(Exercise inputs begins)

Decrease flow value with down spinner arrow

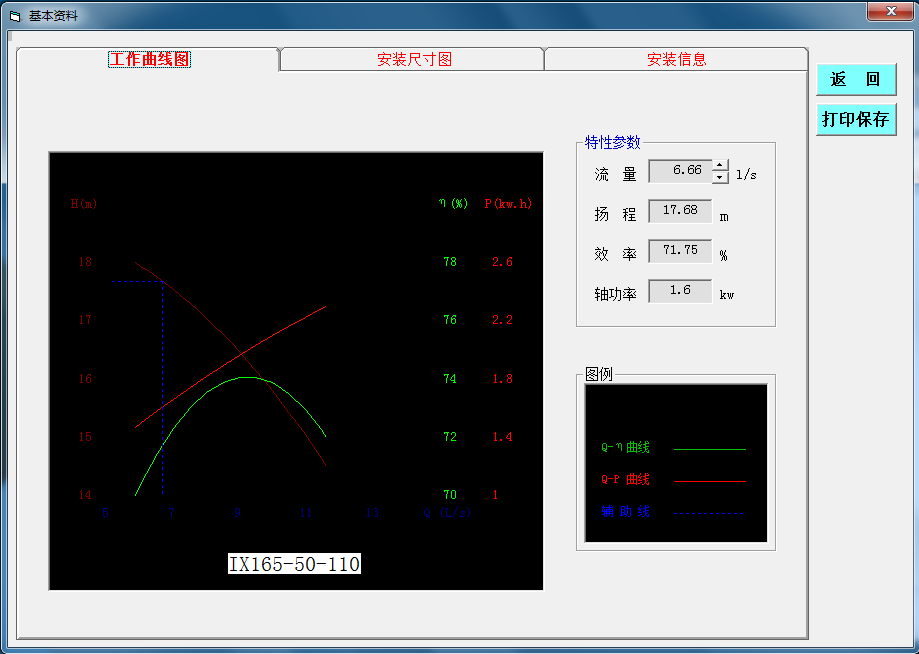click(x=720, y=178)
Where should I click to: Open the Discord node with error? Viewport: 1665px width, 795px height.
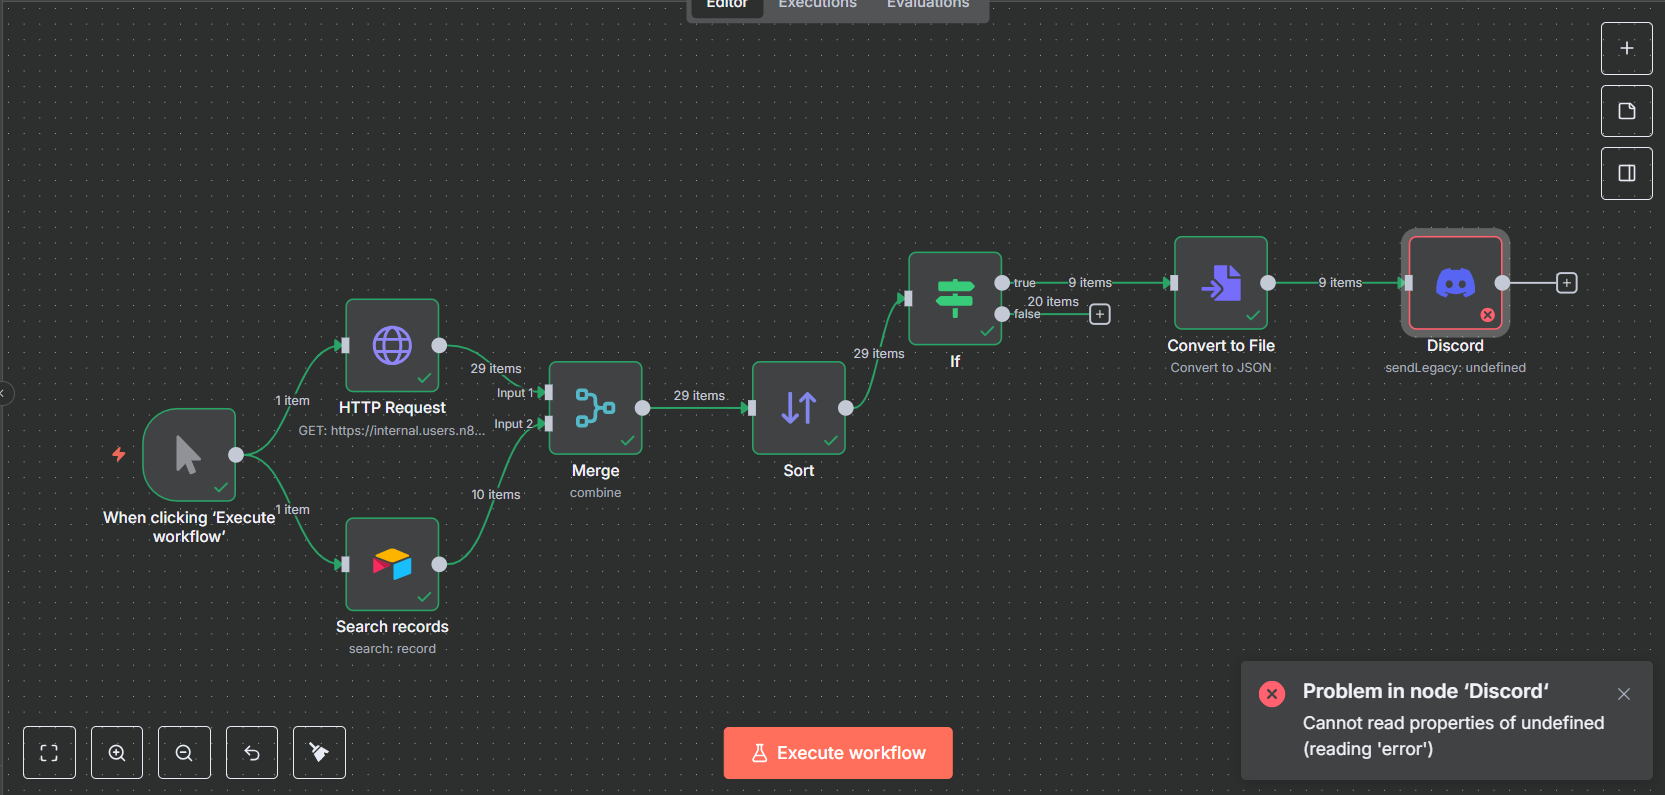1455,283
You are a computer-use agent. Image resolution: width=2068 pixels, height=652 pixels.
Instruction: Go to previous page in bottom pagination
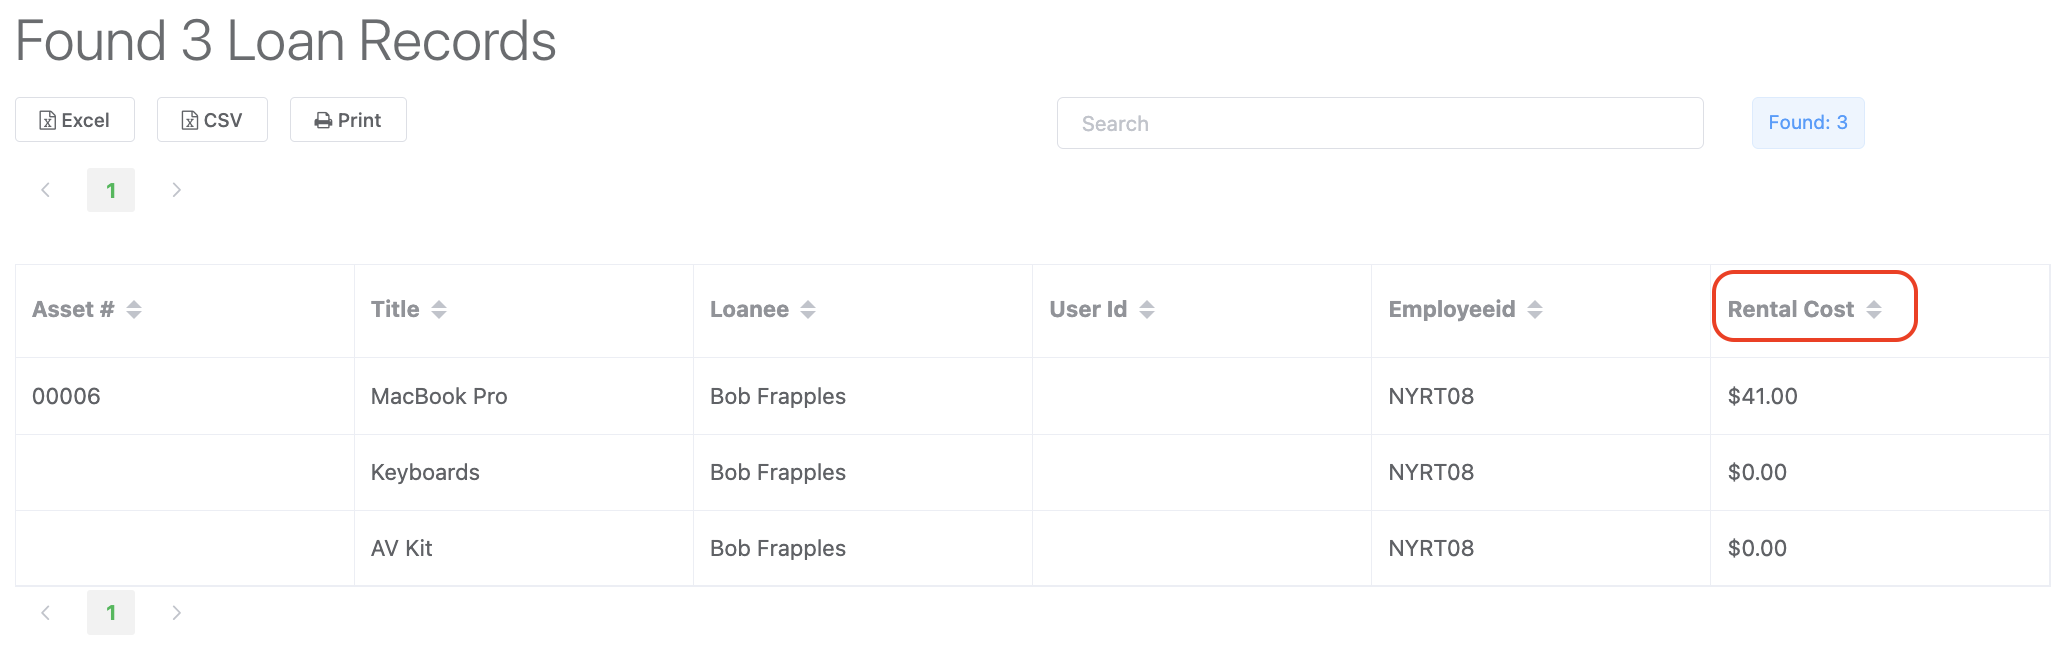[x=45, y=612]
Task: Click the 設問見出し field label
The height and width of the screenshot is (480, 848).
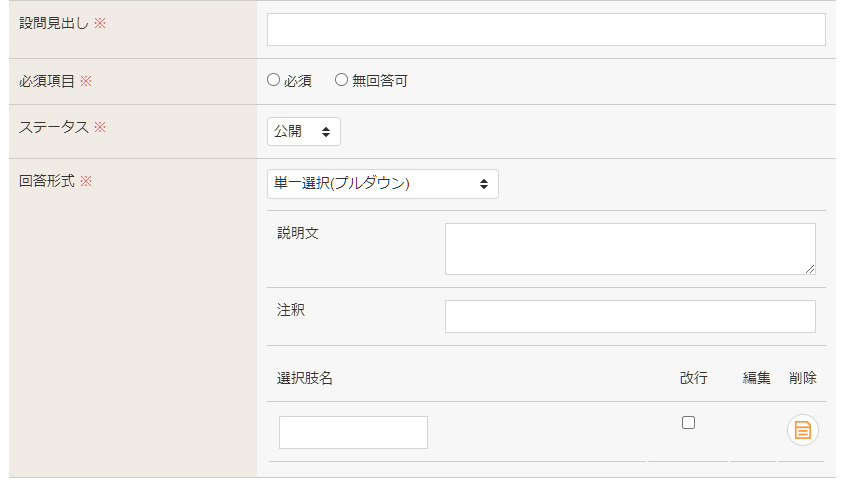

(Exercise inputs ends)

### Instructions to follow:
Could you set down, exactly as written, every line from the start of the records above through the line containing "You are a computer-use", leaving the pictures out?

### Reply:
Decrease flow value with down spinner arrow

click(x=720, y=178)
Where should I click to: Open the Discord node with error? Viewport: 1665px width, 795px height.
1455,283
You are a computer-use agent. Image resolution: width=2068 pixels, height=652 pixels.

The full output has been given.